→ **Data excerpts**:
= = = = =

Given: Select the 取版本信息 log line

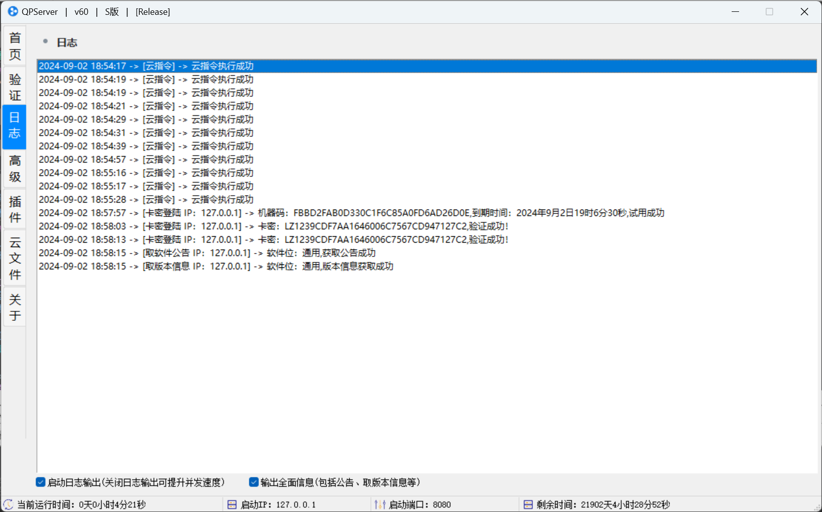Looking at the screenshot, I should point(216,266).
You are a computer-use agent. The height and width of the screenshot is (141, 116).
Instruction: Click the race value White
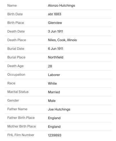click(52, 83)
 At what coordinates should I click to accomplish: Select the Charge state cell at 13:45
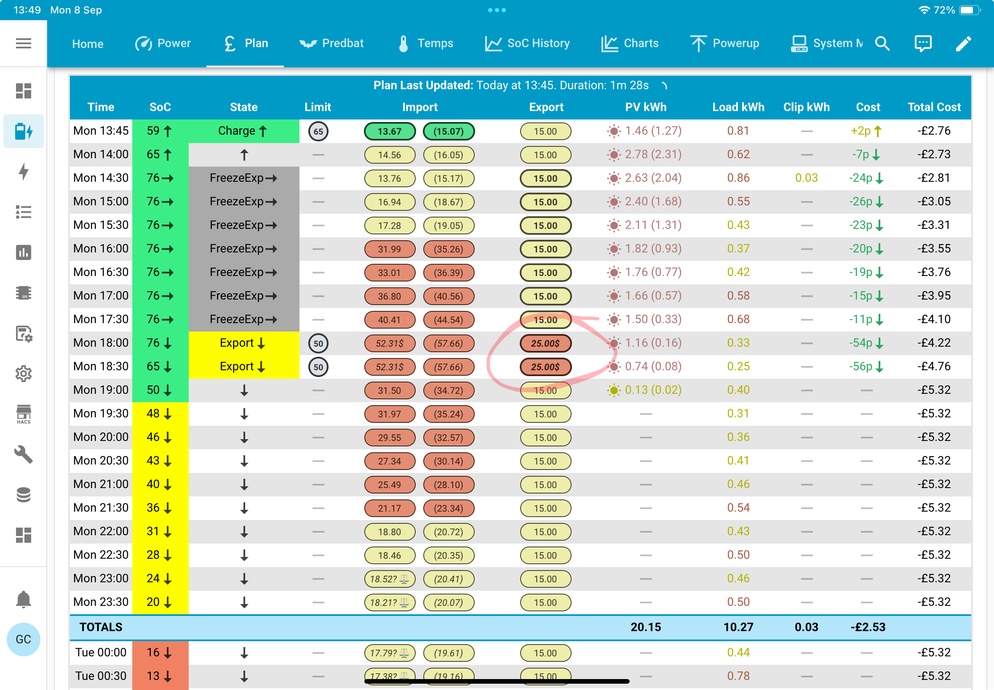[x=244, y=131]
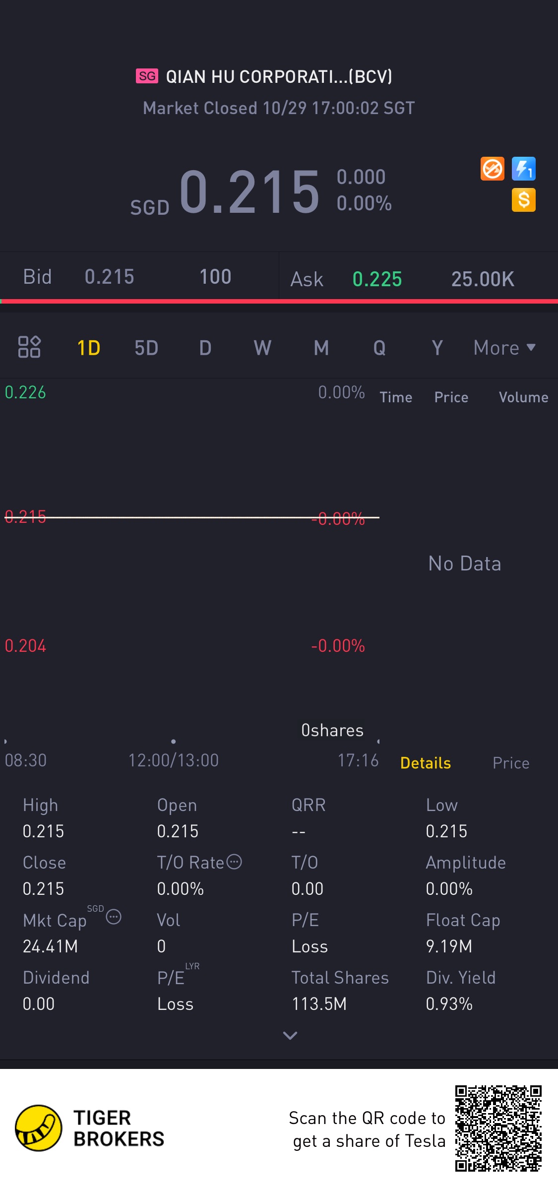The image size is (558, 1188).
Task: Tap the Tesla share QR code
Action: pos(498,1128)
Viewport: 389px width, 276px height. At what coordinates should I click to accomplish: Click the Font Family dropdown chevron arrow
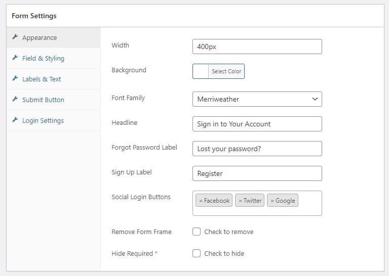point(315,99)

= = = = =

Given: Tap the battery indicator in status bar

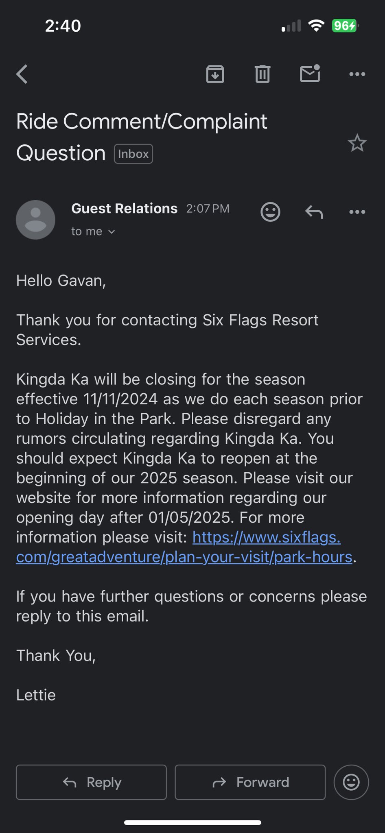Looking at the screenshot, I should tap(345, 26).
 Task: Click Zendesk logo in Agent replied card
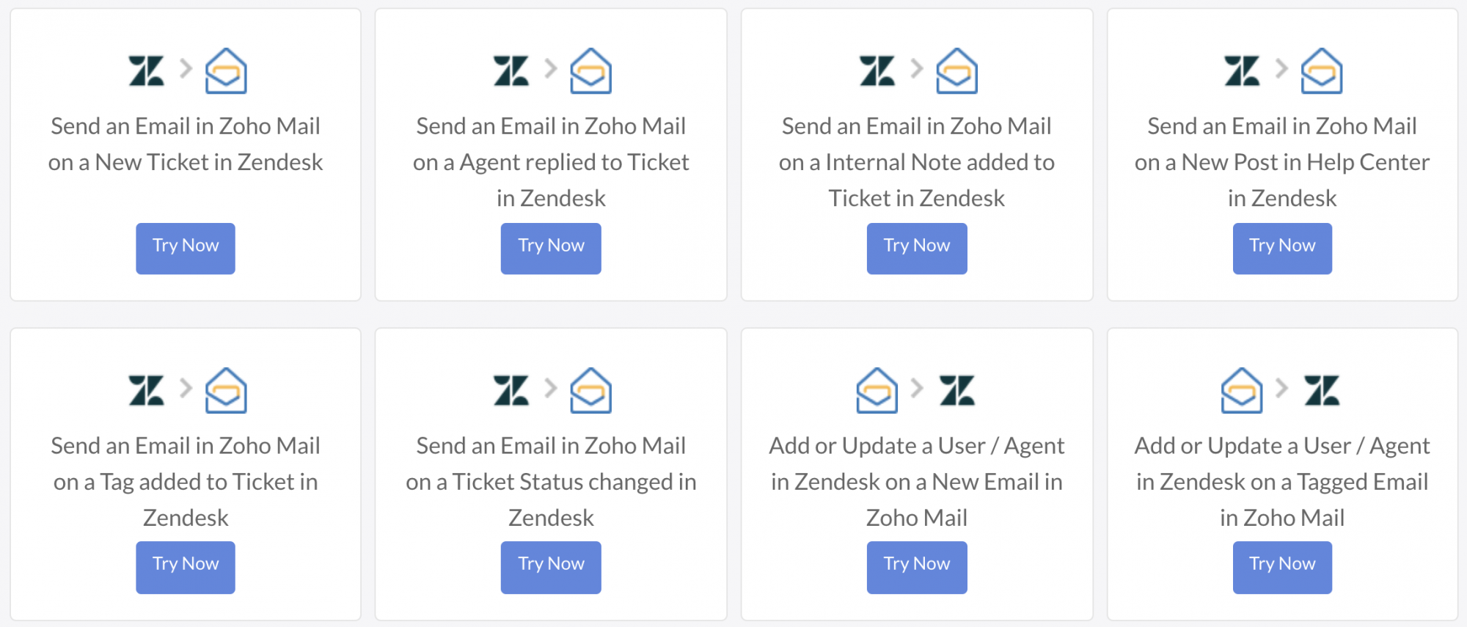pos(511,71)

= = = = =

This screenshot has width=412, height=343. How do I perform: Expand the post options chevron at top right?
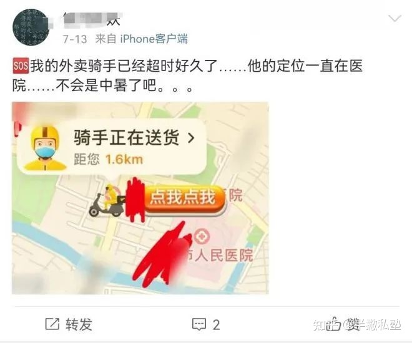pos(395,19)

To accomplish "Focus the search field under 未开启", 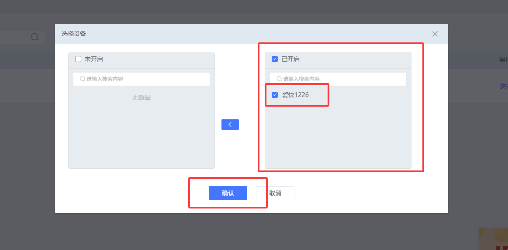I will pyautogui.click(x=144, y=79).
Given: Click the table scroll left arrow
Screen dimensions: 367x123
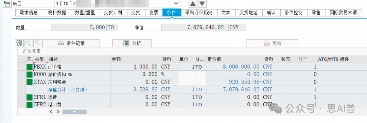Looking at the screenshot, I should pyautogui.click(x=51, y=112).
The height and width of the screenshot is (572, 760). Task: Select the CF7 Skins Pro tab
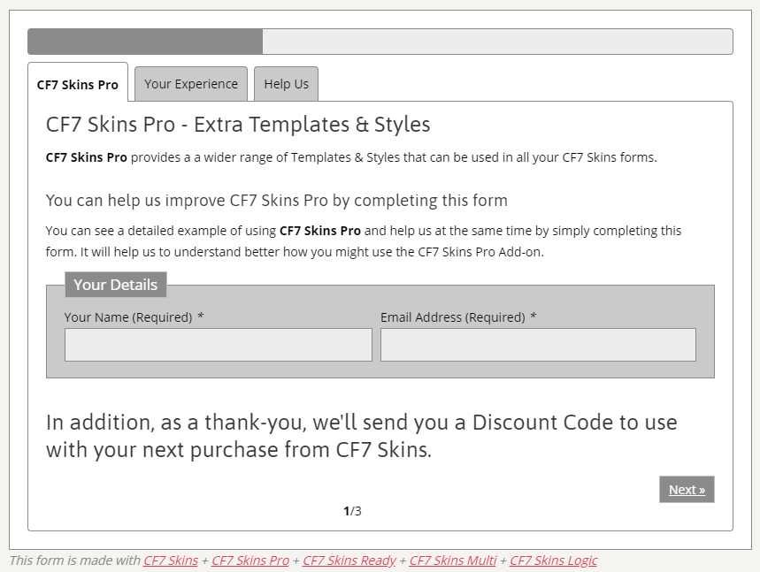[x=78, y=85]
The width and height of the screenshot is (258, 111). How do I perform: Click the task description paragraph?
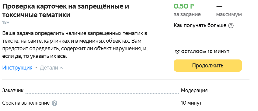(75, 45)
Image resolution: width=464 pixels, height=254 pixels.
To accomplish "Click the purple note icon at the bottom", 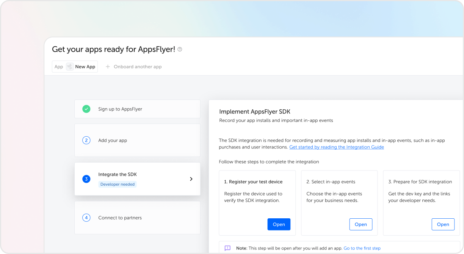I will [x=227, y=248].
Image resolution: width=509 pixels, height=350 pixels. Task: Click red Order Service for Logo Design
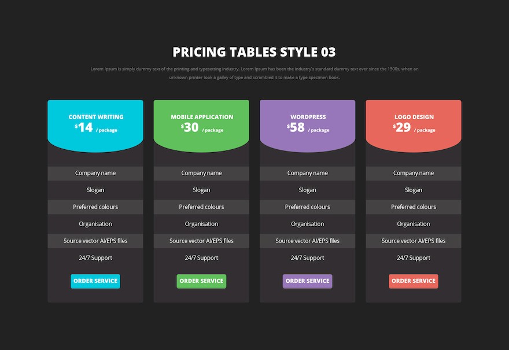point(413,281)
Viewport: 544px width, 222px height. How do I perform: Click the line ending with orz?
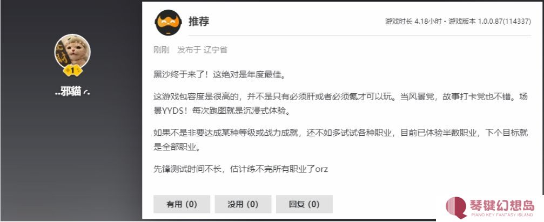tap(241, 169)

= = = = =

→ **The task**:
Could you output exactly the lines above, from the line with "The height and width of the screenshot is (572, 760)." up to and including the line with "Image resolution: width=464", and nothing else, skipping the pictures?

→ **Task solution**:
The height and width of the screenshot is (572, 760). Task: Select the CF7 Skins Pro tab
[x=78, y=85]
The width and height of the screenshot is (258, 111). How do I perform: Click the task description paragraph?
(75, 45)
Image resolution: width=464 pixels, height=254 pixels.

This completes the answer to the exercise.